Côté alimentation, première règle, ne pas arrêter l’eau. L’objectif est de maintenir l’ingestion pendant le tarissement pour éviter une trop forte perte d’état à la mise bas. Pour couvrir les besoins alimentaires, le foin seul ne suffit pas. La chèvre a besoin d’énergie pour assurer la croissance du ou des chevreaux et préparer la future lactation (voit tableau ci-contre).
Anticiper la diminution des besoins alimentaires en élaborant un planning alimentaire permet de bien anticiper et de faire une transition, importante pour le rumen. Les tarissements pour les chèvres désaisonnées doivent s’anticiper encore plus.
Le saviez-vous ?
Deux effets combinés provoquent l’éjection du lait : l’effet mécanique de la vidange de la citerne, et l’effet hormonal. Ainsi, l’ocytocine est sécrétée lors de la manipulation de la mamelle et ambiance de traite : elle favorise l’éjection du lait alvéolaire. La prolactine est une hormone synthétisée par l’hypophyse, qui est sous la dépendance du niveau d’œstrogène, lequel s’élève de manière notable à l’approche de la mise bas. On considère ainsi que la prolactine est la principale hormone lactogénique.
La monotraite en transition
Pratiquer une monotraite avant de tarir permet de limiter la surtraite de chèvres peu productives en fin de lactation, de diminuer le temps de travail et d’accompagner la diminution de la production laitière (réflexe lié aux bruits de la salle de traite). Attention à ne pas dépasser 24 heures d’intervalle entre deux traites pour éviter la formation anticipée d’un bouchon de kératine.
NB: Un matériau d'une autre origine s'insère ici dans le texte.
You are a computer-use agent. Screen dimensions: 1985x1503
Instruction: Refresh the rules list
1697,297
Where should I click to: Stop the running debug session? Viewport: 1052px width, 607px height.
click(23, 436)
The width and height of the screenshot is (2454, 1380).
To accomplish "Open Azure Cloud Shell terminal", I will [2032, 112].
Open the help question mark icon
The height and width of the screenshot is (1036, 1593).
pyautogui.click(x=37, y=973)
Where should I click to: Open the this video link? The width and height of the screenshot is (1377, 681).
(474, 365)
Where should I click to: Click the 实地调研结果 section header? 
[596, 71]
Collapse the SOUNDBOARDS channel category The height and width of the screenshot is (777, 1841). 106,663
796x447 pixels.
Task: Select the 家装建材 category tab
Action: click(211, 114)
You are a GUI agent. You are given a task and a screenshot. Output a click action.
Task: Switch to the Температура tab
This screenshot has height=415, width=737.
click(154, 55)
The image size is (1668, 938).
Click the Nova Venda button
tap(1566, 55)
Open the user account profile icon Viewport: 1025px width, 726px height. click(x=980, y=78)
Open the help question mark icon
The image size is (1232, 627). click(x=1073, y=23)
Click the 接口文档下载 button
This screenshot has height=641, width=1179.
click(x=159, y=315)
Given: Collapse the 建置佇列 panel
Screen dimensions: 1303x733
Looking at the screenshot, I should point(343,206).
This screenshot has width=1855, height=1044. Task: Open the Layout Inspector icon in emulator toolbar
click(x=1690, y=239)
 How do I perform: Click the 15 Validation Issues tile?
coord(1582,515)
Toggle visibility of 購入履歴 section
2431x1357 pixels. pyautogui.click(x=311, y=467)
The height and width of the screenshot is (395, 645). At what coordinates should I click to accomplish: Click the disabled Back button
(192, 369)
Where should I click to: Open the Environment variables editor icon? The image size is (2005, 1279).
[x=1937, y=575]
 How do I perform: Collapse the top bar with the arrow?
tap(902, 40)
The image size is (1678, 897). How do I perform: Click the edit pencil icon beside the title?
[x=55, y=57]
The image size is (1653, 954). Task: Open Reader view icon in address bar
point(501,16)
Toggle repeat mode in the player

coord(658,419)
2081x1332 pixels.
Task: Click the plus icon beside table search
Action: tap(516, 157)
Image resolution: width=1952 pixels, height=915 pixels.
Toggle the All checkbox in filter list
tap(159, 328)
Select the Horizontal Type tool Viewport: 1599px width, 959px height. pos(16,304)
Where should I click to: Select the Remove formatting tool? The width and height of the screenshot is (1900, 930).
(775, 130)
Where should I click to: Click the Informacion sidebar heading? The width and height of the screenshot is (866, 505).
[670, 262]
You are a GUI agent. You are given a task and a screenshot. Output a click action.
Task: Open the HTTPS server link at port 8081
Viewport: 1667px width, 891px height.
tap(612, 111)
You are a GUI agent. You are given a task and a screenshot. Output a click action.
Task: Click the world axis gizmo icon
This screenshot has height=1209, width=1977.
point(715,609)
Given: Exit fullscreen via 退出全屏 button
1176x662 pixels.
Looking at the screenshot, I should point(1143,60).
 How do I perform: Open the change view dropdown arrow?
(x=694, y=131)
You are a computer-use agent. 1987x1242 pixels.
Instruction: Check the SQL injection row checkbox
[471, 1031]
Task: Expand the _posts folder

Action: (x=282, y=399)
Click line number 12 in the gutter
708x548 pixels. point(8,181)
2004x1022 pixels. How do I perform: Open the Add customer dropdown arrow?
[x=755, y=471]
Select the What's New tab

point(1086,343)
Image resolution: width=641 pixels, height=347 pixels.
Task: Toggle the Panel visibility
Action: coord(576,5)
Profiter du tarissement pour s’organiser… et se reposer
Période réputée plus calme dans l’année, le tarissement est l’occasion de préparer les mises bas sereinement, de réviser tout le matériel qui sera nécessaire pour les premiers jours des chevrettes et chevreaux (louve, lampes, écornage…). En cas d’arrêt de la salle de traite, la mettre en marche toutes les semaines ou 15 jours pendant 10 minutes pour faire tourner la pompe. Attention à ne pas laisser les manchons sur leur support (humidité).